TEXT PASSAGE:
Any reason to use UglyCamelCase for this?

> +{
> +    int32_t result = 0;
> +
> +    if (!strcmp(codec_name, "mp332")) {

> +        // 0xC00D (marker in file)

I do not understand the comment.

> +        result = 3982;
> +    } else if (!strcmp(codec_name, "acelp85")) {
> +        // 0xC00C
> +        result = 2000;
> +    } else if (!strcmp(codec_name, "acelp85")) {
> +        // 0xC010
> +        result = 1045;
> +    }
> +
> +    return result;
> +}
> +

> +static void readString(AVIOContext *pb, int size, char *output)
> +{
> +    avio_read(pb, output, size);
> +}

Error code ignored. And the usefulness of this wrapper is hard to see.

> +
> +static int aa_read_header(AVFormatContext *s)
> +{
> +    AVStream *st;
> +    AADemuxContext *c;
> +    AVIOContext *pb;
> +
> +    int i, j, idx;
> +    uint32_t nkey;
> +    uint32_t nval;
> +    char key[512] = {0};
> +    char val[512] = {0};
> +    unsigned char buffer[512] = {0};
> +    uint32_t v0, v1;
> +    unsigned char dst[8];
> +    unsigned char src[8];

> +    unsigned char *output = buffer;

Looks useless.

> +    int largest_idx = -1;
> +    int64_t largest_size = -1;
> +    int64_t current_size = -1;
> +

> +    c = s->priv_data;
> +    pb = s->pb;

You could init that directly while declaring the variables, that is how it
is done.

> +    c->tea_ctx = av_tea_alloc();
> +    if (!c->tea_ctx)
> +        return AVERROR(ENOMEM);
> +    c->cbuf = av_fifo_alloc(MAX_CODEC_SECOND_SIZE * 2);
> +    if (!c->cbuf)
> +        return AVERROR(ENOMEM);

Leaks.

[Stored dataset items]
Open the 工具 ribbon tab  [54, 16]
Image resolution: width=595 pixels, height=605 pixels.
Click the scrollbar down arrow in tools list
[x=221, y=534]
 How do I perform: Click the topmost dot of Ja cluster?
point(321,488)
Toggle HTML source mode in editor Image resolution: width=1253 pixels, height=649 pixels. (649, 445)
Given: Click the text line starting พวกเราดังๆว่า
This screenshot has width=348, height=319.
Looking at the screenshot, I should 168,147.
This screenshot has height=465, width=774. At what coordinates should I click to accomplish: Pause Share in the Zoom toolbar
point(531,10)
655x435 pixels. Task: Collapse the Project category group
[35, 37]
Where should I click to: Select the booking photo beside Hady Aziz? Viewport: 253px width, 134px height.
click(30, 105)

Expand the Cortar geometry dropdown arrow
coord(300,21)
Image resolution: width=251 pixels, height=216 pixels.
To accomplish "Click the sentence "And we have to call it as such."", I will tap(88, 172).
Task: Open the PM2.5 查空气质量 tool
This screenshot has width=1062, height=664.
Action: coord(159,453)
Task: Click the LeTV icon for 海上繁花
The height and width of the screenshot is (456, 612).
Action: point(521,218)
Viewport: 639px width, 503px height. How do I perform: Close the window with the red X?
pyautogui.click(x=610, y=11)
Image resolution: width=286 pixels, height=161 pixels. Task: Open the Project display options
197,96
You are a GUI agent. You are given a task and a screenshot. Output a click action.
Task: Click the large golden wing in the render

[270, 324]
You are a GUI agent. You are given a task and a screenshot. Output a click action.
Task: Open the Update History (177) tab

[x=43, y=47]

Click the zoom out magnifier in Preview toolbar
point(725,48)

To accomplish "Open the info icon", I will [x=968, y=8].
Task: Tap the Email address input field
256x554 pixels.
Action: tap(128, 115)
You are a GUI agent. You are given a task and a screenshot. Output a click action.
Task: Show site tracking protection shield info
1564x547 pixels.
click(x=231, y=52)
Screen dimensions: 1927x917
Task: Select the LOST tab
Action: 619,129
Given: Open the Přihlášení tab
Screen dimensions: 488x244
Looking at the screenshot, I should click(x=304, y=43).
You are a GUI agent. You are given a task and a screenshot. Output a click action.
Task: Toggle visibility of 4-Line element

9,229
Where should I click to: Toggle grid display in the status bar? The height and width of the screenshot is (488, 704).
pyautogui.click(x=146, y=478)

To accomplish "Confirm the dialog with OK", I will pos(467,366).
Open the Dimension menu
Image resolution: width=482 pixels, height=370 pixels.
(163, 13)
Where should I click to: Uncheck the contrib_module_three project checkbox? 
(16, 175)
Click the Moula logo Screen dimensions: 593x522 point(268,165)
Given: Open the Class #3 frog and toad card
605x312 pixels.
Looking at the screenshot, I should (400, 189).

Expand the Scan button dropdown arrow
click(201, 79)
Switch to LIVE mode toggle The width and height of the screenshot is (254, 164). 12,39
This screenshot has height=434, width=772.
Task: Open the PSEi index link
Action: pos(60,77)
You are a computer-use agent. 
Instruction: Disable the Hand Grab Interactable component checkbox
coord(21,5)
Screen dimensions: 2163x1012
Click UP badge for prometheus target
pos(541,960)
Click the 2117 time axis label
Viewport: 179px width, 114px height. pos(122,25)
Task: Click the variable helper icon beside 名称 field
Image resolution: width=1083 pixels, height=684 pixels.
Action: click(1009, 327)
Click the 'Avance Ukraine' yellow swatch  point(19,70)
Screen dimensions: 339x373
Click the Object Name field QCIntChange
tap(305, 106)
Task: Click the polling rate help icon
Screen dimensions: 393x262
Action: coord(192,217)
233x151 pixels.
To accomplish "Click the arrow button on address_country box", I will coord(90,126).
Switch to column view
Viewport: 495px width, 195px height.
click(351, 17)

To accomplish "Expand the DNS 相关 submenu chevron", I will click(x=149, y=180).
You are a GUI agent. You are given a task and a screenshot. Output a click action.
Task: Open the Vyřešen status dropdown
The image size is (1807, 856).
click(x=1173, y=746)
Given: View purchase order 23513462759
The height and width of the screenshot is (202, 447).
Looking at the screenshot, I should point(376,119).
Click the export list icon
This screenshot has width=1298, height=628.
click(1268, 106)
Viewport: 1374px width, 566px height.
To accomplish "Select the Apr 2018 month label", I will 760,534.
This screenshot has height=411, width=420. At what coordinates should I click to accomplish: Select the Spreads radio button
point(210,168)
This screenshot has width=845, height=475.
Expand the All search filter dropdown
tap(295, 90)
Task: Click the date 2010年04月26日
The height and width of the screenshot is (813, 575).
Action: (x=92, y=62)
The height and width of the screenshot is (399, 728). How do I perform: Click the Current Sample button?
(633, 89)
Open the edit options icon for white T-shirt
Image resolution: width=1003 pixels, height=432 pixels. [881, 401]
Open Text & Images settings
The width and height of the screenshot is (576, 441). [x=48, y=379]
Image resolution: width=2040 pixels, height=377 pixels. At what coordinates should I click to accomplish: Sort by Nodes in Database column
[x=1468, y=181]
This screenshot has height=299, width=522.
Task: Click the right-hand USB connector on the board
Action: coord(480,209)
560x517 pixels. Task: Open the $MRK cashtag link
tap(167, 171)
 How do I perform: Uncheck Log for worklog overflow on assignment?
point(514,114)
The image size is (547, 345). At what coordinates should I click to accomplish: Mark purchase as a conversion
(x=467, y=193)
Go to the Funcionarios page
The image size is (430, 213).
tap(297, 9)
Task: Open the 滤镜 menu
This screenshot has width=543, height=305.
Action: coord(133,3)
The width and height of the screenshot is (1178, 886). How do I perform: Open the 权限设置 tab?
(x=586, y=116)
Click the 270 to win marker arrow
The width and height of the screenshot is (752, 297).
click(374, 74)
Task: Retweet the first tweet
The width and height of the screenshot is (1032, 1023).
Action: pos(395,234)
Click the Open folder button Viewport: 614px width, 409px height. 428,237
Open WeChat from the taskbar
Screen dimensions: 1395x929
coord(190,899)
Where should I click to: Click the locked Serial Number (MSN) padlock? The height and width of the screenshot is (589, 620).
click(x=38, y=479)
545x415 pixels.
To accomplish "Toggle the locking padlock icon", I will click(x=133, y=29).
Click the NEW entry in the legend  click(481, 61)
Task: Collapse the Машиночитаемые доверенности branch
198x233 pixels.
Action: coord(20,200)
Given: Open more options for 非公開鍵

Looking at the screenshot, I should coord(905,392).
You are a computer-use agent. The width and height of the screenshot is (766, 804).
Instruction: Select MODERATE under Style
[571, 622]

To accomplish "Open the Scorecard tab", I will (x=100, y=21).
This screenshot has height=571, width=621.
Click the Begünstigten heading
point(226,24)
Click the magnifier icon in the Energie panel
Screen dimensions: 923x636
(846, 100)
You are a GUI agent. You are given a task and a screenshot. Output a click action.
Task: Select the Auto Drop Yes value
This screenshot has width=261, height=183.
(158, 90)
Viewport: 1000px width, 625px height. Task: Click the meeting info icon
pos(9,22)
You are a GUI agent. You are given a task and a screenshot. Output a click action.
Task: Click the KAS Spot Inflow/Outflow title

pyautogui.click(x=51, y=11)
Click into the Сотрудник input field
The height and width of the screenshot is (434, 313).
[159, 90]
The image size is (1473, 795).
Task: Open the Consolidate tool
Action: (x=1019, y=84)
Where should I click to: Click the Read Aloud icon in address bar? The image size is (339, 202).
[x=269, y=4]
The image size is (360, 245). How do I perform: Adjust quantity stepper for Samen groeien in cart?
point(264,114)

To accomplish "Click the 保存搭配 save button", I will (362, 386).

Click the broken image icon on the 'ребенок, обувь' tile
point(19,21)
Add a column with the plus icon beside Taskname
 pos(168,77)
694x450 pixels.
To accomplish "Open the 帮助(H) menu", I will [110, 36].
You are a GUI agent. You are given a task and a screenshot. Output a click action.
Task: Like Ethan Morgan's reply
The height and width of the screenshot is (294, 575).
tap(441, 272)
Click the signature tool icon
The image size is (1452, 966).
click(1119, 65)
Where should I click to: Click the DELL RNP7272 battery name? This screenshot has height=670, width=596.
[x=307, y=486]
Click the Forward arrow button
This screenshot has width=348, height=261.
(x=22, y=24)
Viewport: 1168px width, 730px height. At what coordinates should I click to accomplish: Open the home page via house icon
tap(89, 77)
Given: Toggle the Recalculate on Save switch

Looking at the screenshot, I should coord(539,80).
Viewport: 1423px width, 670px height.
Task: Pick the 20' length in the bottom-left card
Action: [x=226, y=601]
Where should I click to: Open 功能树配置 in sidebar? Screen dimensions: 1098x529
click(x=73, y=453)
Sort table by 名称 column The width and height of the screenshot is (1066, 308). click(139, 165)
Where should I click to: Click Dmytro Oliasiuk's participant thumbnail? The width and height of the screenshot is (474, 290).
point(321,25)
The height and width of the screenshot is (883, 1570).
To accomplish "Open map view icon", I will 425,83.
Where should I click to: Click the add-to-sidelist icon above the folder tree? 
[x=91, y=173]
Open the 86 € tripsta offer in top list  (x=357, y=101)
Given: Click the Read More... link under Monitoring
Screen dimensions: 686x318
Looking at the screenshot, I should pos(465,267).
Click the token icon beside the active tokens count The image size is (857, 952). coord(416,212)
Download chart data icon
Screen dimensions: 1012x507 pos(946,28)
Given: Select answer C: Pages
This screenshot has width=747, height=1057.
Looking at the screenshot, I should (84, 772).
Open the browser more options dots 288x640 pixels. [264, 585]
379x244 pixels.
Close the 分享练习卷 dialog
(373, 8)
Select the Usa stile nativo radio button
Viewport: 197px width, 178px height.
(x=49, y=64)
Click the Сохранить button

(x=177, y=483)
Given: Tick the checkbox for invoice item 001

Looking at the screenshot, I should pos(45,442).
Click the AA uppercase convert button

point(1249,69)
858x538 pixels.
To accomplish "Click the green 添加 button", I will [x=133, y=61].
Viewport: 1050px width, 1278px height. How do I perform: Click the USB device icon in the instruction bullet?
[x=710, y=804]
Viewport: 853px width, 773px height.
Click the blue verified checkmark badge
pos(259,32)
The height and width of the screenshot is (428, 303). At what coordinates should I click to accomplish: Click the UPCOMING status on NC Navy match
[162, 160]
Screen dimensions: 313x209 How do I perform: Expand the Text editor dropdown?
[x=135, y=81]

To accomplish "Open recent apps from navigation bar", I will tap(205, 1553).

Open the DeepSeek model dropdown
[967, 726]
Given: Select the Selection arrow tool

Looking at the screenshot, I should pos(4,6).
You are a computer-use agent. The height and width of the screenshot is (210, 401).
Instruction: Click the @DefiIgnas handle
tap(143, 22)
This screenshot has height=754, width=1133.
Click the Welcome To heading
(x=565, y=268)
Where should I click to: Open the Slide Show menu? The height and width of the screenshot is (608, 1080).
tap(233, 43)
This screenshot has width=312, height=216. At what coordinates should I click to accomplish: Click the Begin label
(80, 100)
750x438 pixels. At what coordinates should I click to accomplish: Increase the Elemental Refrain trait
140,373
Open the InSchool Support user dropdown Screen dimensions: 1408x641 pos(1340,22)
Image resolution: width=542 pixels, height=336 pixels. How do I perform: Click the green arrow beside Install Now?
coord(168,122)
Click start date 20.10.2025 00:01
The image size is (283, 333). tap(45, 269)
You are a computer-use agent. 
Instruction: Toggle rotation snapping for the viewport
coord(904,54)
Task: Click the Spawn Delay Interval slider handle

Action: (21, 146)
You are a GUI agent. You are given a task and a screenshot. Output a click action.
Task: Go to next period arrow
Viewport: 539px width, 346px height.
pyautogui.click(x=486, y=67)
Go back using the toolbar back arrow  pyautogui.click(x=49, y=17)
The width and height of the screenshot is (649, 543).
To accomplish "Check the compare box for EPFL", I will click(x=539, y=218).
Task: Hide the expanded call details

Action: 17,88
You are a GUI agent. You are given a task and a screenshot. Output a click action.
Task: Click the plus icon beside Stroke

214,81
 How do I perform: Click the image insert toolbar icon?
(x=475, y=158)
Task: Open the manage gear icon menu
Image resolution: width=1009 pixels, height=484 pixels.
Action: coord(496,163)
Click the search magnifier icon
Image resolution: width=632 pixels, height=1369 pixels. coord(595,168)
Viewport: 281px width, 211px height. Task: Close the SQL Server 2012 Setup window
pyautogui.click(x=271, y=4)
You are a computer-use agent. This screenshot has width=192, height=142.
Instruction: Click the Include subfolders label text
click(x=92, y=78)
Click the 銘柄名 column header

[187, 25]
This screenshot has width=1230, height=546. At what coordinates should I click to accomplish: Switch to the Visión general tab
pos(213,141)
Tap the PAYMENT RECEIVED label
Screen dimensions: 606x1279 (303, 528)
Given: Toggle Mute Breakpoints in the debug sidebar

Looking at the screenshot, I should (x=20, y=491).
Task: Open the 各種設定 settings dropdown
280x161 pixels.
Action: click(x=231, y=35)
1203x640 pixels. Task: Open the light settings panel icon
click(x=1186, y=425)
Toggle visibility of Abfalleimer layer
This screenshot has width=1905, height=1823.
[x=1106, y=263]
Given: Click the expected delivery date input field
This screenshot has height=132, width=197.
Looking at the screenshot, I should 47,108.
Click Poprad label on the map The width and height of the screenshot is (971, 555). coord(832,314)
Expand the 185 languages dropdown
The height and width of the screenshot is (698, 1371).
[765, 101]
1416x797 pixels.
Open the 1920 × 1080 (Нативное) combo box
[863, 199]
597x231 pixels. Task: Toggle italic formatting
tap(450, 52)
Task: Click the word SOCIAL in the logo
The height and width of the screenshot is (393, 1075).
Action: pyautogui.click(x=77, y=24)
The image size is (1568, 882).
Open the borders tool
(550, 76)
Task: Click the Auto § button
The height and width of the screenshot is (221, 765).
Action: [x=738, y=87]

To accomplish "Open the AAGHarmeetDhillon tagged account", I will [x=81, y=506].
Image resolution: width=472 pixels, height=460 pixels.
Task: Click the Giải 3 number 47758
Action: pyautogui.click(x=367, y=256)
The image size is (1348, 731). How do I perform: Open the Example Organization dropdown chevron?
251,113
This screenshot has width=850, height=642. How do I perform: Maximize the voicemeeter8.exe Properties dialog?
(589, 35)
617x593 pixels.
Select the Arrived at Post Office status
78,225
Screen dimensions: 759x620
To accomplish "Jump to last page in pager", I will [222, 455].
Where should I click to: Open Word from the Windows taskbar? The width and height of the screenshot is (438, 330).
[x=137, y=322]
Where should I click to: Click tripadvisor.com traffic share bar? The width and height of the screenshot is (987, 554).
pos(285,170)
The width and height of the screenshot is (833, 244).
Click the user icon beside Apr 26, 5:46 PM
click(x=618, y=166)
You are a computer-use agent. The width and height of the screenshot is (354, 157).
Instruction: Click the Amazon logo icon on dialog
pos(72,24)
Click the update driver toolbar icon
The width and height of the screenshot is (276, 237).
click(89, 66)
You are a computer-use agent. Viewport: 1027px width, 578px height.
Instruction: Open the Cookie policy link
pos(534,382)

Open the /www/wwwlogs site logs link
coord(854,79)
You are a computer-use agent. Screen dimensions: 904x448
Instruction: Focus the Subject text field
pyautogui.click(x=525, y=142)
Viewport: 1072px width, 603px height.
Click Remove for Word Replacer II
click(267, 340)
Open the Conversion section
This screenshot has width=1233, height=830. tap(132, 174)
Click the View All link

SET TASKS:
1. In the code review, what value does the function assign to result when the codec name is "mp332"?
2. Write out the part of the code review that begins at the words "Any reason to" and stops after the words "(marker in file)".

ANSWER SET:
1. 3982

2.
Any reason to use UglyCamelCase for this?

> +{
> +    int32_t result = 0;
> +
> +    if (!strcmp(codec_name, "mp332")) {

> +        // 0xC00D (marker in file)